Some days driving home is an absolute mind numbing horror. I grind through traffic setting I-90 ablaze with my hatred for the commute and everyone involved. I can’t push the car fast enough. The cattle in front of me can’t get out of my way fast enough. Thoughts of mounting 50 caliber machine guns onto my domestic blue Toyota Camry sedan ricochet in my mind. Delmar O’Donnell reprimanding me, “Oh, George… not the livestock.”  Left lane is for the living. The right lane is for the dying. I am Imperator Furiosa. I am Max Rockatansky. WITNESS ME.

But lately – in the soft dusty blue of last light, I find myself thinking about the past. Growing up in Winona. The swirl of memories real and imagined. Flashes of fresh muddy spring air blowing over the Mississippi River as I would reel in fish that my Dad would catch for me high atop of the Wagon Bridge. Summer afternoons spent wasting the day away with my cousins at my Aunt Kathy’s pink house in town, waiting for our favorite MTV video to air. Typically we had SpaghettiOs for lunch. Other times we fried the sunfish we caught earlier in the morning from the lake. My job was to scale them. My brother cut the heads off and gutted them while my sister fried them for us. I can hear our child voices echo and the smoky smell of fried Bluegills in my aunt’s old house, now filled with college renters, hunched over mobile devices. Winters growing up were epic in scale and heavy with large amounts of snow. Images of our kitchen glowing orange in late winter light spending my time sledding before dinner, endlessly tromping up the hill in front of our house. Coming inside when my mom would get home and smelling goulash stewing while my dad would sing snippets of verse from old country legends – Merle Haggard, Hank Williams, and Charlie Pride to name of few.

These visions slide along with the peeling landscape before me as I dumbly pass through traffic on I-90. I’m less annoyed in this reverie than when I’m present, listening to music, and thinking about the mundane details of the day. I stop myself when my heart begins to ache. It’s a real feeling. I chide myself for being sentimental and nostalgic. A narcissistic exercise in futility. I keep telling myself that these are reflections from radiation emanating out of a nearby black hole. The Flat Earthers were right.  That the matrix is simply playing out on a screen that we are watching. I quietly sing the chorus to Willie Nelson’s On the road again.

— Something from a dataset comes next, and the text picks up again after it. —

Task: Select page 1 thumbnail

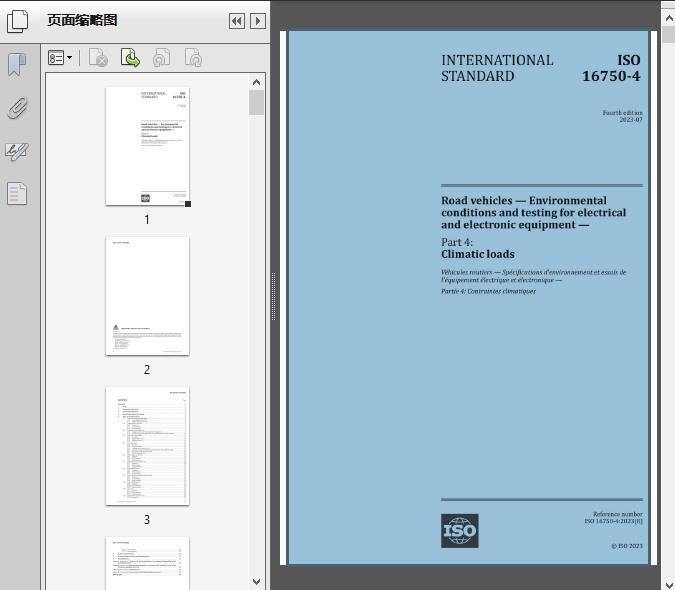Action: (x=147, y=146)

When I start to come down West Burn’s Valley and into Winona (all manner of mythical and woodland creatures following my car trumpeting my return to this beautiful river town, you tell me what is real) I decide that I don’t care about the reality of it. It doesn’t matter. These are memories of a good childhood, a past full of love. Things that we should never forget no matter how long the drive.